A capacity crowd filled the seats at the St. Charles Executive Building on Monday, Nov. 30 for the second County Council meeting of the month, and though mostly decorous, those gathered made clear their points of view regarding the COVID-19 pandemic.
Armed with signs and placards, many members of the crowd, during public comments, took the council and County Executive Steve Ehlmann to task for refusing to issue a county-wide mask mandate and for keeping schools open for in-person learning. However, some of the spectators did speak in favor of the official county position on masks and on businesses remaining open and in operation, if possible.
The size of the crowd seemed to take council chairman Terry Hollander (District 5) by surprise, and he addressed the assemblage in no uncertain terms stating: “…there has been some miscommunication…the county council will not be considering any kind of mask mandate. It is not on the agenda, and will not be considered tonight … we will accept public comments, but there will be no vote on the issue.”
However, the board did deviate from the posted agenda, slightly, to highlight Ehlmann’s oral report on the topic.
In his public comment, Ehlmann acknowledged the significance of the situation and reviewed his actions since the upsurge in COVID cases since last summer. He pointed to the campaign for voluntary mask-wearing and related billboards across the county, as well as the requirement that county employees wear masks while on the clock.

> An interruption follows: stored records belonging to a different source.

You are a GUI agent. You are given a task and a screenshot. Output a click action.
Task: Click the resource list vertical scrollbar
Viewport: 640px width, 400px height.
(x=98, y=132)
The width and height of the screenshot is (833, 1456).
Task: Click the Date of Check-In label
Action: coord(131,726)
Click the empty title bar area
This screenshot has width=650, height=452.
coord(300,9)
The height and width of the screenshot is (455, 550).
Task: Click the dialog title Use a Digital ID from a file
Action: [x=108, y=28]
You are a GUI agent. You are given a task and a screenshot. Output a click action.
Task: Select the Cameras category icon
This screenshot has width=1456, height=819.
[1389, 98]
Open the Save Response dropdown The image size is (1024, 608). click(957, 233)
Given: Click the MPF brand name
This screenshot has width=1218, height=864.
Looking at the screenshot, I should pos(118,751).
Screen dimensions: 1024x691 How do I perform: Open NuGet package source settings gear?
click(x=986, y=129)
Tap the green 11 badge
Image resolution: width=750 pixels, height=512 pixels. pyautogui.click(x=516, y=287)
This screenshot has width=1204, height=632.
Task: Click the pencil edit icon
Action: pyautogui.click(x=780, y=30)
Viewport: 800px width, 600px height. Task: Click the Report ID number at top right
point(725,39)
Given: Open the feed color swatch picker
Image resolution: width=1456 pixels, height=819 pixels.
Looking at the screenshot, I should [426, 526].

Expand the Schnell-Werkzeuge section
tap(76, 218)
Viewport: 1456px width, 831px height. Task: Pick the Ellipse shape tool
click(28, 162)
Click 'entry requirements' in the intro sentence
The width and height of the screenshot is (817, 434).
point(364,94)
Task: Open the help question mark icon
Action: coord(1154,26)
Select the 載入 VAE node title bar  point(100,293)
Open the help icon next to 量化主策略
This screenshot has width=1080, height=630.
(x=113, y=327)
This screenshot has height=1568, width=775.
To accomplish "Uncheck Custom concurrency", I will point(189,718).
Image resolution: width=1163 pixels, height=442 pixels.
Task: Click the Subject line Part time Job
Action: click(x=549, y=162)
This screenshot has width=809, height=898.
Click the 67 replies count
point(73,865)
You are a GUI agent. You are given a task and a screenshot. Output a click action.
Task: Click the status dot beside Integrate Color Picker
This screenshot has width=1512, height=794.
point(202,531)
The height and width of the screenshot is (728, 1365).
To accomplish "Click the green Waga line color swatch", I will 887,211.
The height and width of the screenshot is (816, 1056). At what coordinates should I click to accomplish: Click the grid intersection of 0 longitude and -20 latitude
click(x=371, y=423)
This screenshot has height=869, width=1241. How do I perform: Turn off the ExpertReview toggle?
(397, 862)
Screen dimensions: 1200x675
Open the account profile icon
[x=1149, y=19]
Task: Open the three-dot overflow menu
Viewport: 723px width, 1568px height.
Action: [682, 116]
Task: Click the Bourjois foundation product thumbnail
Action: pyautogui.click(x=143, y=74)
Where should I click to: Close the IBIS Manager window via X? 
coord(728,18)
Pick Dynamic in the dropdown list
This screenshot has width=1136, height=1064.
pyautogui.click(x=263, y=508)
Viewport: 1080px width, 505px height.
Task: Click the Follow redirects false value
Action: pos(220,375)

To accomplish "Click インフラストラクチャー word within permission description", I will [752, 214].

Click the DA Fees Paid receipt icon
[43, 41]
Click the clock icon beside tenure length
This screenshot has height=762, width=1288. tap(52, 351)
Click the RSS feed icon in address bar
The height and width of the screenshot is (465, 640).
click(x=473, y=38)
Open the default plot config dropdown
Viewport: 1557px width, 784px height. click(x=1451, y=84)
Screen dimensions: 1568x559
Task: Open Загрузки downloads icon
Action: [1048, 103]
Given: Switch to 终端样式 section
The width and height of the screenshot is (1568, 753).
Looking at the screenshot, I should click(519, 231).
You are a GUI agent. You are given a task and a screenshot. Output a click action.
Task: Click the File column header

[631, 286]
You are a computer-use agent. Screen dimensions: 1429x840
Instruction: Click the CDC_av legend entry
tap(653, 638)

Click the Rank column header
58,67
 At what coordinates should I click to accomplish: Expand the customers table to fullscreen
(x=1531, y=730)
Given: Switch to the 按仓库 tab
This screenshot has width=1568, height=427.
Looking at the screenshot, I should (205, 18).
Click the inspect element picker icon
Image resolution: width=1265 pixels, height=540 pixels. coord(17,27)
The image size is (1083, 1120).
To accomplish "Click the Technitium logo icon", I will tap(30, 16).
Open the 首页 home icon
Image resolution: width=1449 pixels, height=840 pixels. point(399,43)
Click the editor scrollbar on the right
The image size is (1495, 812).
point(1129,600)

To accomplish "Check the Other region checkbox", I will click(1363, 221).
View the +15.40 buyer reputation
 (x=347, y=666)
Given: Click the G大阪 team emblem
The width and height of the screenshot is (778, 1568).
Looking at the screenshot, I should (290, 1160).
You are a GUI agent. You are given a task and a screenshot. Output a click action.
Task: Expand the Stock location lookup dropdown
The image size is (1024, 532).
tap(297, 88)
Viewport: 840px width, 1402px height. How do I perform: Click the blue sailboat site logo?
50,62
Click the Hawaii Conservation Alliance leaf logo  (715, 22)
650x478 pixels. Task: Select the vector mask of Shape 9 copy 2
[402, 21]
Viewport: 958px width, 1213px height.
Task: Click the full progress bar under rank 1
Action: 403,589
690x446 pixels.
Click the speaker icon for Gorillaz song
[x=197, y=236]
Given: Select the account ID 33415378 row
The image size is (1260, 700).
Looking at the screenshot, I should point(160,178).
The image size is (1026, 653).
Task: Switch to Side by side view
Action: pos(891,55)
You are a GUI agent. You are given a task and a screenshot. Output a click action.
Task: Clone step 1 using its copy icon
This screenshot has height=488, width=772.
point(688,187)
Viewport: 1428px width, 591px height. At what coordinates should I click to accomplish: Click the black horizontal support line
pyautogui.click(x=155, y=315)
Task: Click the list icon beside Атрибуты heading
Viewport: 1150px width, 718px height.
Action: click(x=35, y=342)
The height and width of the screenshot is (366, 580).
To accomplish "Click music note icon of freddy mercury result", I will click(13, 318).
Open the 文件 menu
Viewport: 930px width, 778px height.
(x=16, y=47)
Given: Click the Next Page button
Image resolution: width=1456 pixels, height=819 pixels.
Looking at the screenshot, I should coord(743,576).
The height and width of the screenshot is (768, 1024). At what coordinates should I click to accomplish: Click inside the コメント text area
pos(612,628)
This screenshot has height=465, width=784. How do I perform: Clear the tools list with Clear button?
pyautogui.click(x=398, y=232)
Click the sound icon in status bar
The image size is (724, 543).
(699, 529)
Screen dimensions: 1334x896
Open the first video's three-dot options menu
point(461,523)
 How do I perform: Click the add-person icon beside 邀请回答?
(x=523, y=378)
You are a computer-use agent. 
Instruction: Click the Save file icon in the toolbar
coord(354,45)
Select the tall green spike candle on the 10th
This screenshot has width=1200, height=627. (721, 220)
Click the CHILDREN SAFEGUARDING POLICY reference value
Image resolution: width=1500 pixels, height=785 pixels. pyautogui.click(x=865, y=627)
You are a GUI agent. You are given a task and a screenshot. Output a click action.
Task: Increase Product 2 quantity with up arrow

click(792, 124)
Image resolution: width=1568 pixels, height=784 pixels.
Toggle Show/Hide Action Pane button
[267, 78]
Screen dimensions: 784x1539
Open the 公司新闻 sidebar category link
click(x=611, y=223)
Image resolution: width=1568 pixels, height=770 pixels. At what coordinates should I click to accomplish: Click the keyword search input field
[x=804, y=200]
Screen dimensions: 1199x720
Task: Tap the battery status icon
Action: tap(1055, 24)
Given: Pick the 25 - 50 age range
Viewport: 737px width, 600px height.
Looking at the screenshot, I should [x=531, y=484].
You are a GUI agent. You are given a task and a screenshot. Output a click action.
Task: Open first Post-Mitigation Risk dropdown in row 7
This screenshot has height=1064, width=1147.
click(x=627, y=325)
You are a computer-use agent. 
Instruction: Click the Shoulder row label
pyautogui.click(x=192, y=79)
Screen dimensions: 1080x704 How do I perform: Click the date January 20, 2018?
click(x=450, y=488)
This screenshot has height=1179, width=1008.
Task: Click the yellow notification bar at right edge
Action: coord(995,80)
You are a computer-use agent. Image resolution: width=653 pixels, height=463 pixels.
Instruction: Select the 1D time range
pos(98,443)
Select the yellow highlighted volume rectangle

When discussing the issue of a possible mask mandate, he argued that the county should not mandate that which cannot be enforced, and noted that St. Louis City and County have had difficulty in achieving public compliance with their mask mandates.
Ehlmann also explained the necessity of issuing an 11 p.m. closing time for bars and restaurants. He said that action was aimed at helping to reduce overflow crowds that Ehlmann claimed came from patrons crossing over from St. Louis City and County, and even some from Illinois, particularly over the Thanksgiving holiday. He did stress that St. Charles County was in full compliance with Gov. Mike Parson’s orders on public gatherings, social distancing and general safety.
Ehlmann acknowledged that a substantial segment of public opinion disagreed on current policies, especially on the issue of keeping the schools open for in-person learning. However, he stressed that the county’s approach with an emphasis on voluntarism was for the best.
In closing, he encouraged people to express their ideas freely, stating that county government was willing to listen to good ideas.
Ehlmann then ceded his remaining time to Sen. Bob Onder, who discussed his recent interactions with healthcare professionals and the current crisis. Onder, a practicing physician, expressed disappointment with St. Louis County officials, saying they were overemphasizing masks, to the exclusion of other ideas.
“The data is conflicting and not that convincing,” Onder said. He also stated the many citizens would engage in civil disobedience if masks were mandated, and that the voluntary approach was more in keeping with national tradition.
Onder’s statement led to a fairly sharp exchange with council member Joe Cronin (District 1) on the issue.
“All medical professionals, except you, are saying masks, masks, masks!” Cronin exclaimed. To which Onder replied that he could cite numerous studies contradicting Cronin’s assumption. He cited the New England Journal of Medicine as his own authority.
Onder wrapped up his presentation by stating that Operation Warp Speed, and the development of a vaccine, will be the ultimate solution to the grave pandemic problem.